Kürt siyasi hareketi, yerel yönetimlerde ve parlamentoda yasal yollarla önemli bir destek kazansa da PKK’nın varlığı, bu desteği kısıtlamakta ve Kürt halkının demokratik taleplerinin önünde engel oluşturmakta, diyalog kurmasını ve ortak çözümler geliştirmesini zorlaştırmaktadır.
Bu noktada, PKK’nın lider kadrosu, örgütün temel ideolojisini koruma adına silahlı mücadeleyi bir araç değil, bir amaç olarak gördüğünü iddia edilebilir. Ancak Abdullah Öcalan’ın İmralı’dan yaptığı barış çağrılarına rağmen, örgüt lider kadrosunun barış sürecine yanaşmaması, ideolojik bir bağlılığın ötesinde, kadronun kendi çıkarlarını koruma amacına da işaret etmekte.

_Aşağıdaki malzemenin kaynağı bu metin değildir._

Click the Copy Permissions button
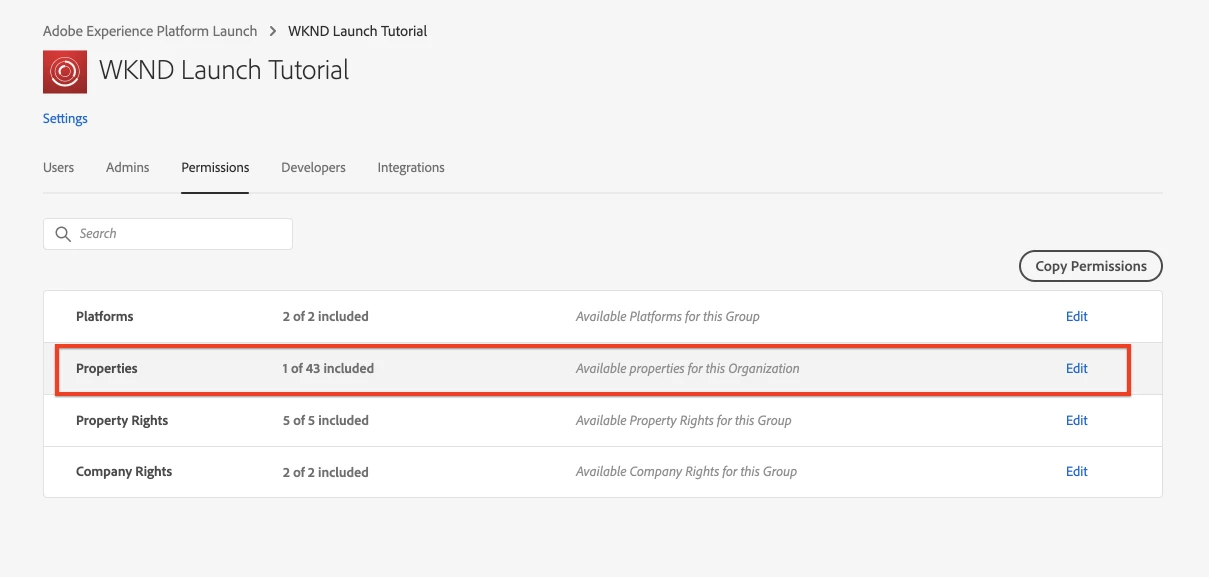The height and width of the screenshot is (577, 1209). point(1091,266)
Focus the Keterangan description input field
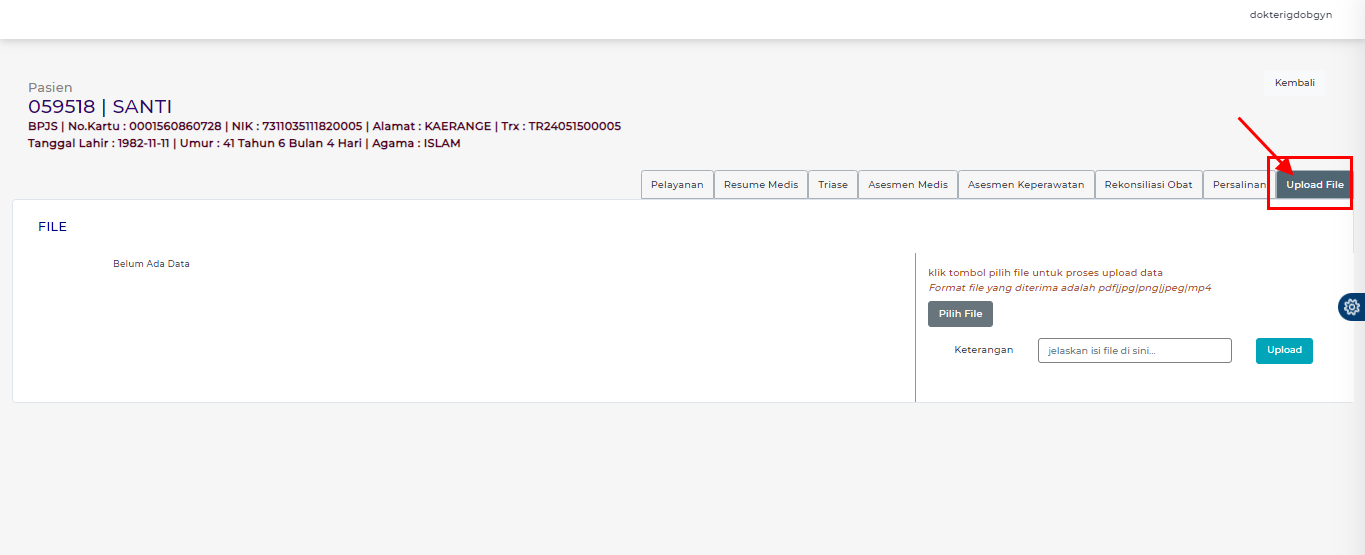 (x=1134, y=351)
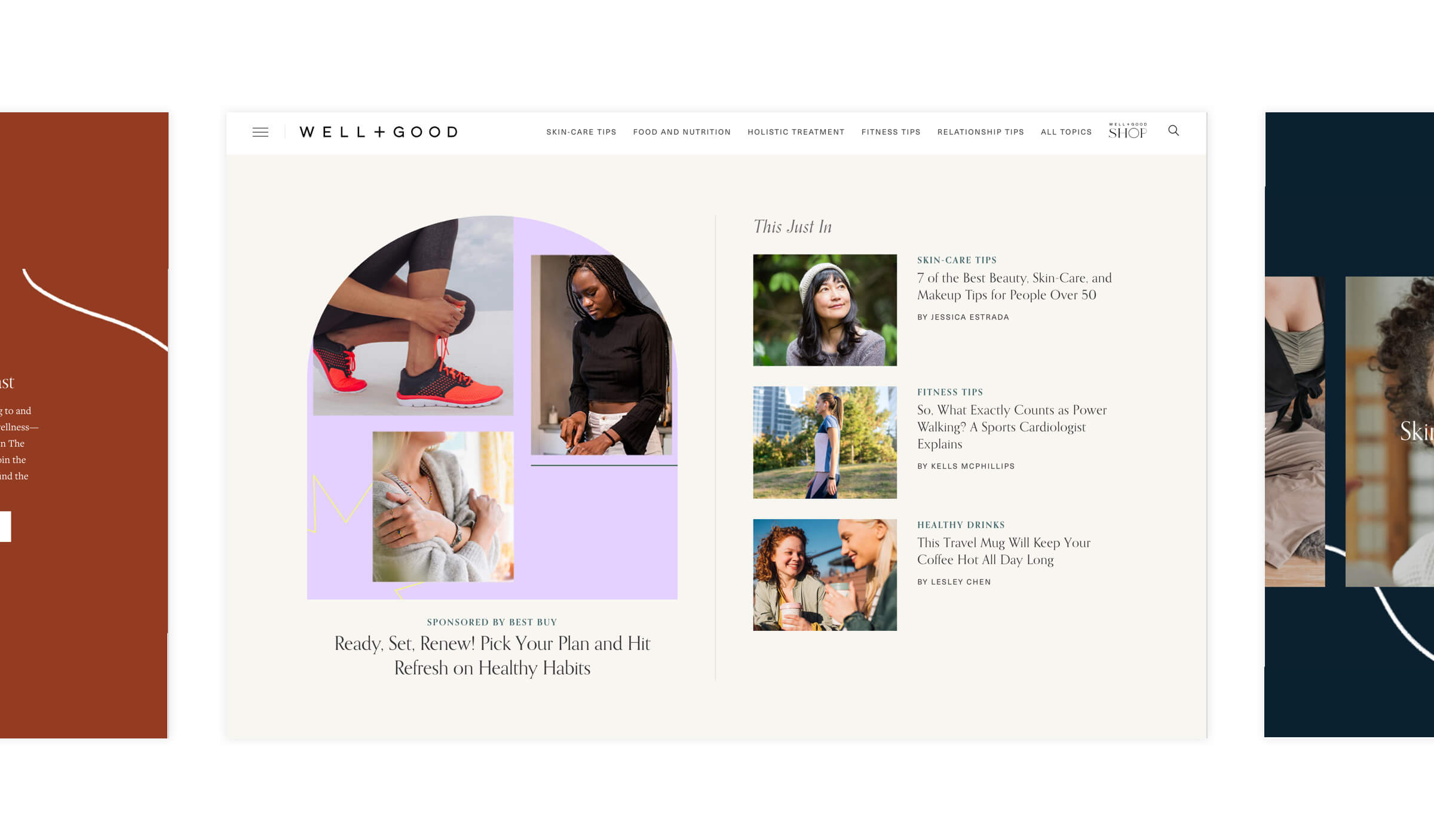Image resolution: width=1434 pixels, height=840 pixels.
Task: Open the beauty tips over 50 article
Action: [x=1014, y=286]
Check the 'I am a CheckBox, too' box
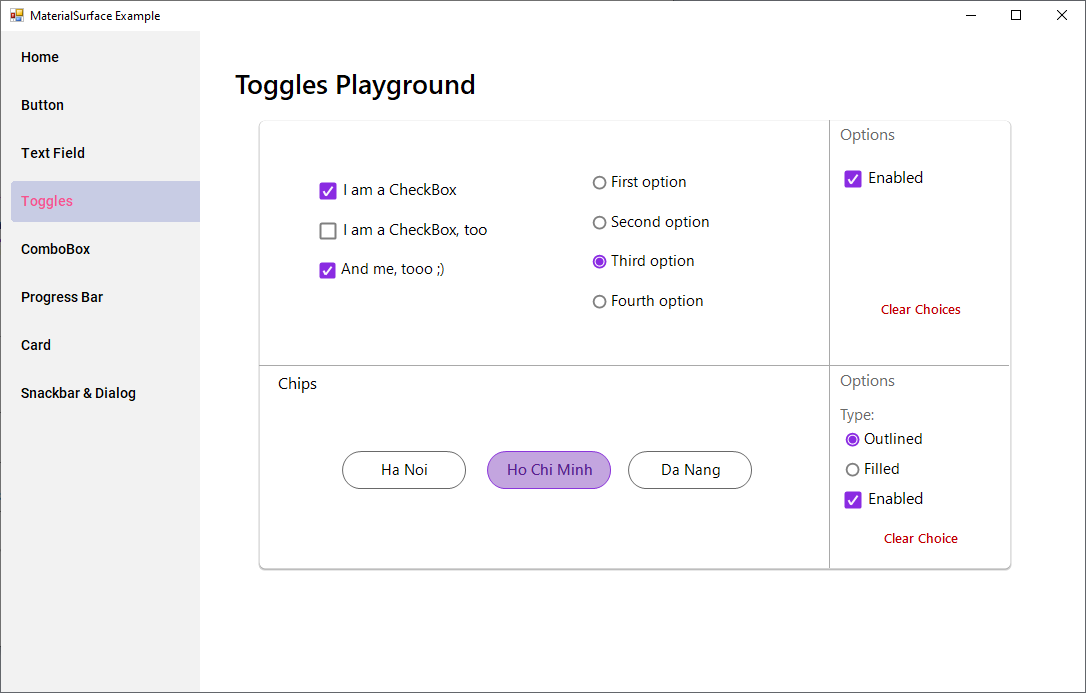 328,231
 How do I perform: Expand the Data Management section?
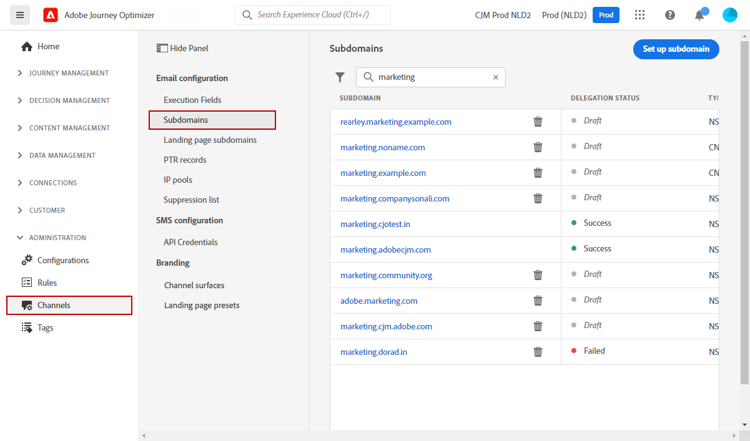point(20,155)
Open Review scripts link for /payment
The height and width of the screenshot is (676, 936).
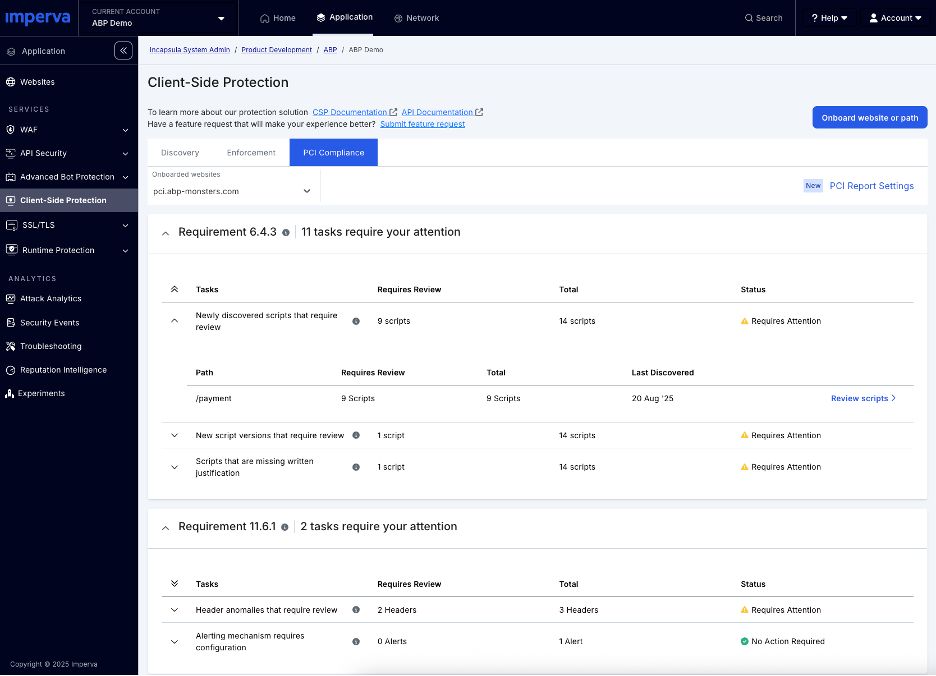click(862, 398)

Silahsız bir PKK, lider kadro için otorite kaybı anlamına geleceğinden, örgütün mevcut liderleri barışa yönelik adımları reddetmekte.
Bu bağlamda, lider kadronun örgütün stratejik çıkarlarını koruma adına Kürt halkının çıkarlarını göz ardı ettiği ve ideolojik bir saplantıyla hareket ettiği söylenebilir.
PKK’nın Suriye ve Irak gibi çatışmalı bölgelerde edindiği stratejik alan ve YPG ile olan bağlantısı da silah bırakma ihtimalini azaltmakta.
Sonuç olarak PKK’nın silahlı mücadelede ısrar etmesi hem Kürt toplumuna hem de ülkenin demokratik çözüm arayışlarına zarar veriyor.
Örgütün ekonomik çıkarları, kimlik haline gelmiş savaş kültürü, iç siyaset yerine silahı tercih etmesi ve ideolojik bağnazlık gibi unsurlar, PKK’nın barış ve çözüm sürecine karşı direnç göstermesinin temel nedenlerini oluşturuyor.
Ancak PKK’nın bu pozisyonunun sorgulanması ve örgütün barışçıl bir dönüşüm geçirmesi, yalnızca Türkiye’nin değil, bölgedeki Kürt halkının da huzurlu bir geleceğe kavuşması adına kritik bir adım olacaktır.